** Opening Exercise inputs block **

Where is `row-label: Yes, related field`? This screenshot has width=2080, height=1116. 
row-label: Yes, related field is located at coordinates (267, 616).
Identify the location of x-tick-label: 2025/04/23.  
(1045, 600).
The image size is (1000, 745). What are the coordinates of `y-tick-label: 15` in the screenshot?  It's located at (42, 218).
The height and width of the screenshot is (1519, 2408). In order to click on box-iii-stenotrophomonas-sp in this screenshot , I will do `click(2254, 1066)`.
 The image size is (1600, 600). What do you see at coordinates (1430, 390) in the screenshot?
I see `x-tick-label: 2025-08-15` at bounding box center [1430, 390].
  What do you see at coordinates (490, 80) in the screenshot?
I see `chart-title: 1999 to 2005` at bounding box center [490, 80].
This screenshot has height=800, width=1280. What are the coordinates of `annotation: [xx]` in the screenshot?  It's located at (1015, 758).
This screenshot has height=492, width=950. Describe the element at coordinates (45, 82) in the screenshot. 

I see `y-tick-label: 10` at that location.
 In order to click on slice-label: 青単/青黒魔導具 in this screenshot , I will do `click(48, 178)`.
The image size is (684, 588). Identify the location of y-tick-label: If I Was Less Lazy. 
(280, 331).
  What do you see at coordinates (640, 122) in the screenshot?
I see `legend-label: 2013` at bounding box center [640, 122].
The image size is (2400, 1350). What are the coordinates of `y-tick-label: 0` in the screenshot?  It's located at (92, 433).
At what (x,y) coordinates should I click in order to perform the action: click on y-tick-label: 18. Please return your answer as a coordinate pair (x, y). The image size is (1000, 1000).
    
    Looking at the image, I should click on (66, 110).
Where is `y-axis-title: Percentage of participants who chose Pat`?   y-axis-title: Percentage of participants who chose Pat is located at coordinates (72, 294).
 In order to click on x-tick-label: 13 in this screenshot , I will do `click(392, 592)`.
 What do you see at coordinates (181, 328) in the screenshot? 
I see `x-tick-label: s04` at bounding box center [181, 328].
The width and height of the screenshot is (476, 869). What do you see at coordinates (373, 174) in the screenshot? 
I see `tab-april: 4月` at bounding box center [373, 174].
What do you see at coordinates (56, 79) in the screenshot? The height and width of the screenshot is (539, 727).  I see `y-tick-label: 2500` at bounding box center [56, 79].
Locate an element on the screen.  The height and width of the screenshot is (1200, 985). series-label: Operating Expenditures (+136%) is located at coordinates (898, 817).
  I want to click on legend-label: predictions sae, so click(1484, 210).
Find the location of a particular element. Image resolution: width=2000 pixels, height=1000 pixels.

** Closing Exercise inputs block **

* _Exercise directions_
Swap "Identify the location of" for "Find the position of" throughout the data above, and give back all of the lines with nothing else changed.

* _Reply to the task_
Where is `row-label: Yes, related field`? This screenshot has width=2080, height=1116. 
row-label: Yes, related field is located at coordinates (267, 616).
Find the position of x-tick-label: 2025/04/23.  
(1045, 600).
The image size is (1000, 745). What are the coordinates of `y-tick-label: 15` in the screenshot?  It's located at (42, 218).
The height and width of the screenshot is (1519, 2408). In order to click on box-iii-stenotrophomonas-sp in this screenshot , I will do `click(2254, 1066)`.
 The image size is (1600, 600). What do you see at coordinates (1430, 390) in the screenshot?
I see `x-tick-label: 2025-08-15` at bounding box center [1430, 390].
  What do you see at coordinates (490, 80) in the screenshot?
I see `chart-title: 1999 to 2005` at bounding box center [490, 80].
This screenshot has height=800, width=1280. What are the coordinates of `annotation: [xx]` in the screenshot?  It's located at (1015, 758).
This screenshot has height=492, width=950. Describe the element at coordinates (45, 82) in the screenshot. 

I see `y-tick-label: 10` at that location.
 In order to click on slice-label: 青単/青黒魔導具 in this screenshot , I will do `click(48, 178)`.
The image size is (684, 588). Find the position of y-tick-label: If I Was Less Lazy. 
(280, 331).
  What do you see at coordinates (640, 122) in the screenshot?
I see `legend-label: 2013` at bounding box center [640, 122].
The image size is (2400, 1350). What are the coordinates of `y-tick-label: 0` in the screenshot?  It's located at (92, 433).
At what (x,y) coordinates should I click in order to perform the action: click on y-tick-label: 18. Please return your answer as a coordinate pair (x, y). The image size is (1000, 1000).
    
    Looking at the image, I should click on (66, 110).
Where is `y-axis-title: Percentage of participants who chose Pat`?   y-axis-title: Percentage of participants who chose Pat is located at coordinates (72, 294).
 In order to click on x-tick-label: 13 in this screenshot , I will do `click(392, 592)`.
 What do you see at coordinates (181, 328) in the screenshot? 
I see `x-tick-label: s04` at bounding box center [181, 328].
The width and height of the screenshot is (476, 869). What do you see at coordinates (373, 174) in the screenshot? 
I see `tab-april: 4月` at bounding box center [373, 174].
What do you see at coordinates (56, 79) in the screenshot? The height and width of the screenshot is (539, 727).  I see `y-tick-label: 2500` at bounding box center [56, 79].
Locate an element on the screen.  The height and width of the screenshot is (1200, 985). series-label: Operating Expenditures (+136%) is located at coordinates (898, 817).
  I want to click on legend-label: predictions sae, so click(1484, 210).
Find the location of a particular element. Image resolution: width=2000 pixels, height=1000 pixels.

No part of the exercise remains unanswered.